Standard and Poor’s on Friday slashed France’s sovereign credit ratings by one notch, saying that the government’s economic policies have failed to improve the country’s growth prospects, which in turn, reduces the room for sound fiscal reforms.
S&P said it is lowering the unsolicited long-term foreign and local currency sovereign credit ratings on the Republic of France to ‘AA’ from ‘AA+’. The outlook is stable. The short-term ratings, at the same time, were affirmed at ‘A-1+’.
The dollar dipped to an early low of $1.3437 against the Euro on Friday, but has since risen to around $1.3345.

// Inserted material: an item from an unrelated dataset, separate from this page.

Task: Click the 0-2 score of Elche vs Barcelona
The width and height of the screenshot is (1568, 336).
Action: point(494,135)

Germany’s export grew at its fastest pace this year, while an unexpected decline in goods intake lifted the nation’s trade surplus in September.
Exports advanced 1.7 percent month-on-month, which was the fastest increase this year and well above the expected 0.6 percent growth. The increase follows the 1 percent rise in August, data published by Destatis showed Friday.

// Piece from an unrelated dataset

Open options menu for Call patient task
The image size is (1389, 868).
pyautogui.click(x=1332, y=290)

Meanwhile, imports dropped 1.9 percent, confounding expectations for a 0.4 percent rise and reversing the 0.1 percent gain in August and the 0.2 percent growth in July.
Germany’s manufacturing turnover dropped 0.8 percent in September as both domestic and foreign turnover declined from August, Destatis reported Friday. The decline reversed prior month’s 2.4 percent rise.
France’s industrial production decreased for the third successive month in September, but to a lesser extent than in the previous month, data released by statistical office Insee showed Friday. Industrial production decreased 0.9 percent year-on-year in September, in line with economists’ forecast. The rate of fall was slower than the 2 percent contraction seen in August.
French trade deficit widened more-than-expected in September, after narrowing in the previous month, data released by the French Customs showed on Friday. The trade gap widened to EUR 5.824 billion from EUR 5.067 billion in the same month last year and EUR 5.085 billion in August. Economists had forecast a smaller shortfall of EUR 4.8 billion.
The greenback dipped to an early low of $1.6104 against the pound sterling Friday, but has since surged to a 3-session high, around $1.5985.
The U.K. visible trade gap widened unexpectedly in September to the highest level in almost a year, driven by a fall in exports and a rise in imports, suggesting that the net trade would be a drag on economic growth.
The visible trade gap rose to GBP 9.8 billion in September, the Office for National Statistics said Friday, while it was forecast to narrow to GBP 9.2 billion from GBP 9.6 billion in August. The shortfall was the largest since October 2012, when it reached GBP 9.9 billion.
U.K. construction output declined 0.9 percent in September with most of the sectors reporting contraction from August, the Office for National Statistics said Friday. Compared to September 2013, the output of construction increased by 5.8 percent. Over the same period, new housing showed annual growth of 13.6 percent.
The buck has rebounded from yesterday’s week and a half low of Y97.604 against the Japanese Yen on Friday, to around Y99.075.